We Want Action; Give them Options

Students raise concerns over teachers returning to the classroom


Lizbeth Fraustos (left), Melina Tierrablanca, Guadalupe Gonzales-Torres.

Since March, teachers and students have been quarantined at home because of the Covid-19 pandemic. Hours of zoom meetings and blend notifications later, teachers are now returning to school. According to the Statesman, AISD is the largest district in central Texas, with more than 80,000 students, and is among the last to reopen. Opening at 25% capacity, students have the option to stay home while teachers are expected to come to school unless they have been exempted. According to Kvue, of the 925 teachers that applied for a medical exemption or accommodation, only 54% were approved. The medical waiver only applied to teachers at a high-risk medically and did not extend to high risk family members.


“I am scared to go back because I feel like our concerns haven’t  been adequately addressed.” Jake Morgan, a English and Language arts teacher at Bowie said, “I think there are many teachers, including myself, that have people at home that we are worried about. I feel like there are many times we have vocalized our concerns and they have been pushed away.”


Sunday, October fourth, Ann Richards seniors organized a protest at the AISD Headquarters that included teachers and students from all over the city. The protest was to express concerns regarding teachers going back to school that following Monday. This protest followed similar ones held by teachers in previous weeks, but this one emphasized student concerns over those of their teachers.


“When I heard that my teachers didn’t have a choice to come back, I was really angry because everyone has different situations with their family and the district wasn’t listening to their opinions.” Lizbeth Fraustos (12) said,I was very upset so I wanted to come here and share my voice about it.”
^^^^
● Work instructions:
1. In the article on teachers returning to the classroom, rewrite the passage between "Since March, teachers" and "risk family members.", inclusive, replacing "quarantined" with "isolated".
2. According to the article on teachers returning to the classroom, what share of the 925 teachers who applied for a medical exemption or accommodation were approved?
3. Resume the article on teachers returning to the classroom, picking up after its final sentence.

● Data provided:
^^^^
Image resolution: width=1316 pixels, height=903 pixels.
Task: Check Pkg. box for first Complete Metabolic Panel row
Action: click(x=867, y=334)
^^^^
● Expected results:
1.
Since March, teachers and students have been isolated at home because of the Covid-19 pandemic. Hours of zoom meetings and blend notifications later, teachers are now returning to school. According to the Statesman, AISD is the largest district in central Texas, with more than 80,000 students, and is among the last to reopen. Opening at 25% capacity, students have the option to stay home while teachers are expected to come to school unless they have been exempted. According to Kvue, of the 925 teachers that applied for a medical exemption or accommodation, only 54% were approved. The medical waiver only applied to teachers at a high-risk medically and did not extend to high risk family members.

2. Only 54% were approved.

3.
Since a majority of students are not returning to school, concerns have been raised over why 100% of teachers were asked to come back to the school. For some students, they feel like it is their responsibility to support their teachers after years of staff caring for them in the classroom.


“As a student we have so many teachers looking over us, teachers teach us more than school, they teach us life lessons.” Guadalupe Gonzalez-Torres (12) said, “and seeing them scared to do something they love makes me really upset, especially since I have a choice and they don’t. And with the amount of people that are going back, it is not necessary for 100% of teachers going to school.”


The actions of teachers and students gained attention from Education Austin, the employee union and official consultation agency for AISD employees that works to address and promote employee rights. However, now students are raising their own voices and taking a stand for returning teachers.


“We talk about freedom of speech in this country yet if we don’t exercise it, then that right is of no value.” Ken Zarifis, President of Education Austin said, “ What you’ve (the student protesters) done today is that you’ve demonstrated that your teachers have helped you understand social activism, and then you’ve found your own power to then put that into action. That is education. Yeah, maybe it’s not in the TEKS or the objective but this is the real world education.”


As of October 10th, teachers and staff have spent their first week back at school. AISD leaders are planning on moving ahead with continuing in-person learning at 25% capacity in the following months. According to the Statesmen though, three Austin-area districts have already had positive Covid-19 cases with students or staff in this first week. Although teachers have already returned back, concerns regarding teacher safety are far from quelled.